Saint Joseph the Hymnographer (+ 883)

St. Joseph the Hymnographer (Feast Day - April 4)

By St. Nikolai Velimirovich

Joseph was born in Sicily of pious and virtuous parents, Plotinus and Agatha. After the death of his parents, Joseph moved to Thessalonica, where he was tonsured a monk. As a monk, he was a model to all in fasting, extreme abstinence, ceaseless prayer, chanting of the Psalms, vigils and labor. The bishop of Thessalonica ordained him a hieromonk. While visiting Thessalonica, the distinguished Gregory of Decapolis was so impressed with Joseph, because of his rare character, that he invited him to his monastery in Constantinople. When the flame of the iconoclastic heresy erupted again under Leo the Armenian, Joseph was sent to Rome to call upon the pope and the Roman Church to battle for Orthodoxy. While en route, Joseph was captured by pirates and taken to Crete, where the heretics detained him in prison for six years. Joseph rejoiced that he was made worthy to suffer for Christ, and for that he continually praised God, considering his iron chains as an adornment of gold. Early in the morning on the Feast of Christ’s Nativity, in the sixth year of Joseph’s imprisonment, the wicked Emperor Leo was slain in church while attending matins.
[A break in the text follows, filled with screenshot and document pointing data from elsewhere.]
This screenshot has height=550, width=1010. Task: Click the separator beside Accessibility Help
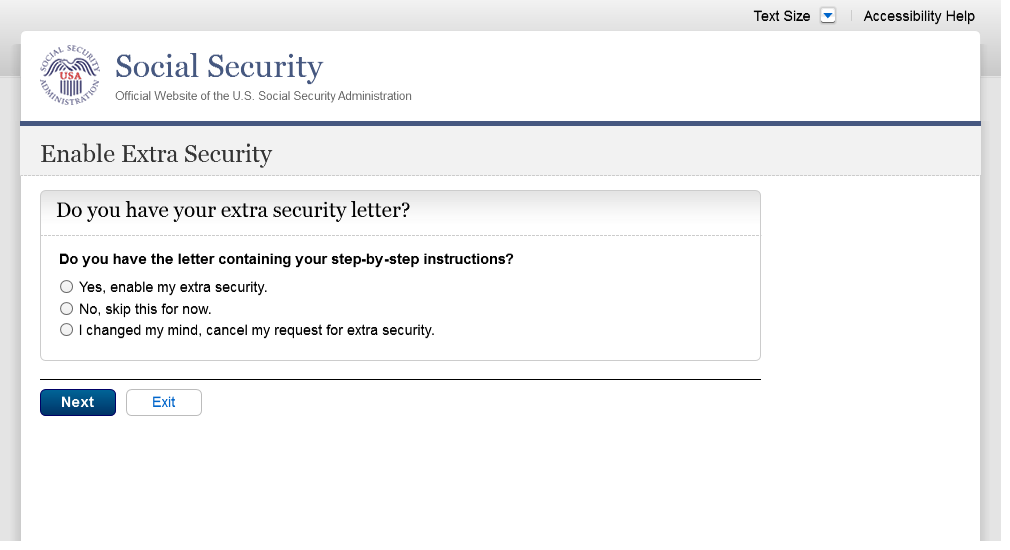click(851, 16)
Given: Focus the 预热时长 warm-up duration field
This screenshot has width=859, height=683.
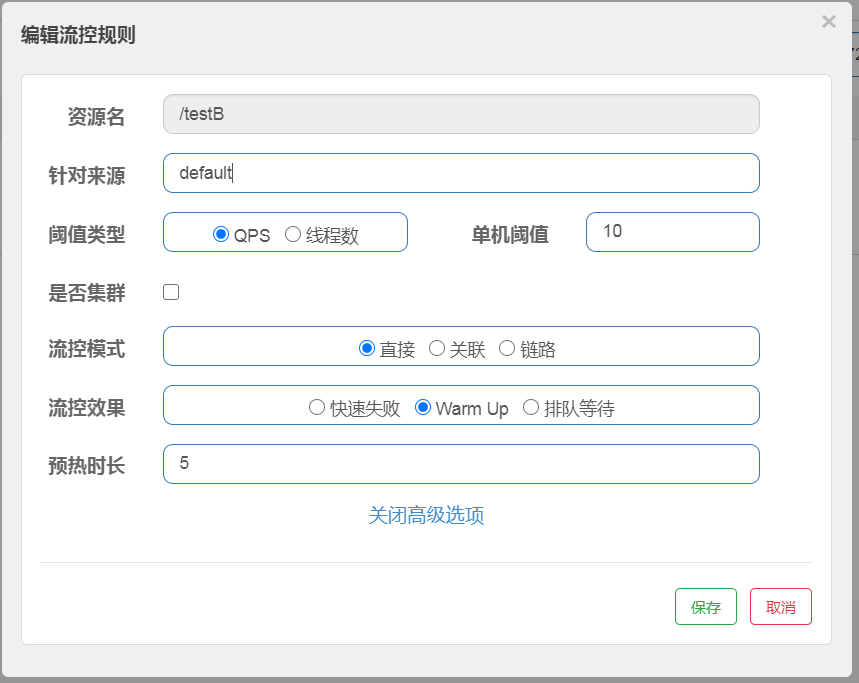Looking at the screenshot, I should [461, 464].
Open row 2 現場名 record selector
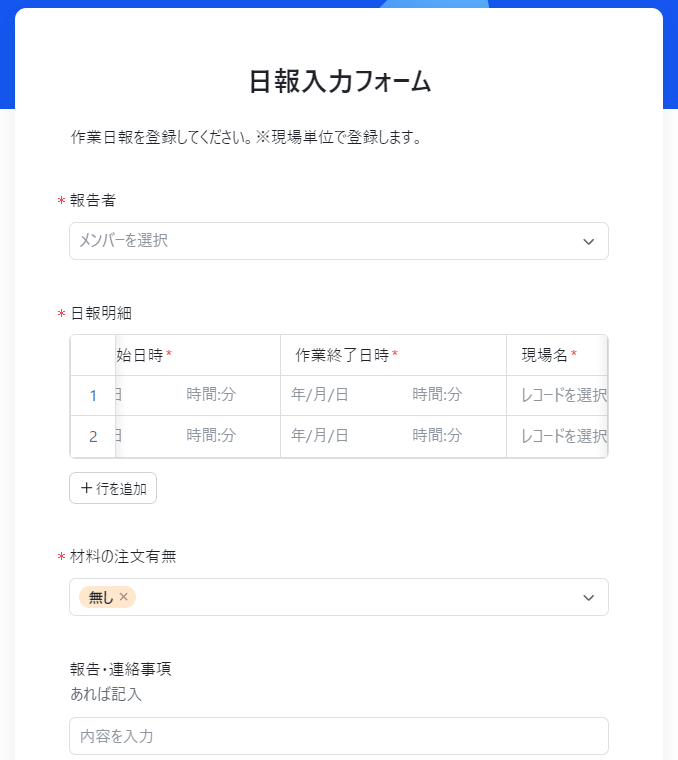The width and height of the screenshot is (678, 760). click(563, 436)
At that same moment, St. Nicholas appeared to Joseph in prison, saying: “Arise and follow me!” Joseph felt himself being elevated in the air and, all at once, found himself before the gates of Constantinople. All true believers rejoiced at his coming. He composed canons and hymns for many saints. He possessed the gift of clairvoyance, for which Patriarch Photios appointed him the spiritual father and confessor for priests, recommending him as “a man of God, an angel in the flesh and a father of fathers.” In extreme old age, Joseph gave up his soul to the Lord, Whom he had faithfully served both in works and in hymns. He died peacefully on the eve of Holy and Great Thursday in the year 883.

The Glory of the Saint

He who glorifies God, God also glorifies him. This was clearly and abundantly shown in the lives of the saints. St. Joseph the Hymnographer, indeed, glorified God in works, in sufferings and in hymns. God glorified him both in this life and after death. During his life, the Holy Father Nicholas appeared to him in prison and freed him. When St. Joseph wondered whether he should compose a Canon to the Apostle Bartholomew, this apostle appeared to him in radiant vestments and said to Joseph that it is well-pleasing to God that he compose this Canon. When St. Joseph died, a citizen of Constantinople learned of the glory by which God glorified His chosen one. This man had come into the church of St. Theodore Phanariot to beseech the Saint to reveal to him where one of his escaped servants had hidden. Because St. Theodore was known among the people as a saint who reveals where something is that had been lost or stolen, he was called Phanariot, which means The Revealer. For three days and three nights, this man prayed and when he received no response from the Saint, wanted to leave. At that moment, St. Theodore appeared to him in a vision saying: "Why do you become angry O man? Joseph the Hymnographer's soul was being separated from his body and we were with him. When he died this night, all of us whom he glorified in hymns, translated his soul to the heavens and placed it before the Face of God. That is why I was tardy in not appearing to you."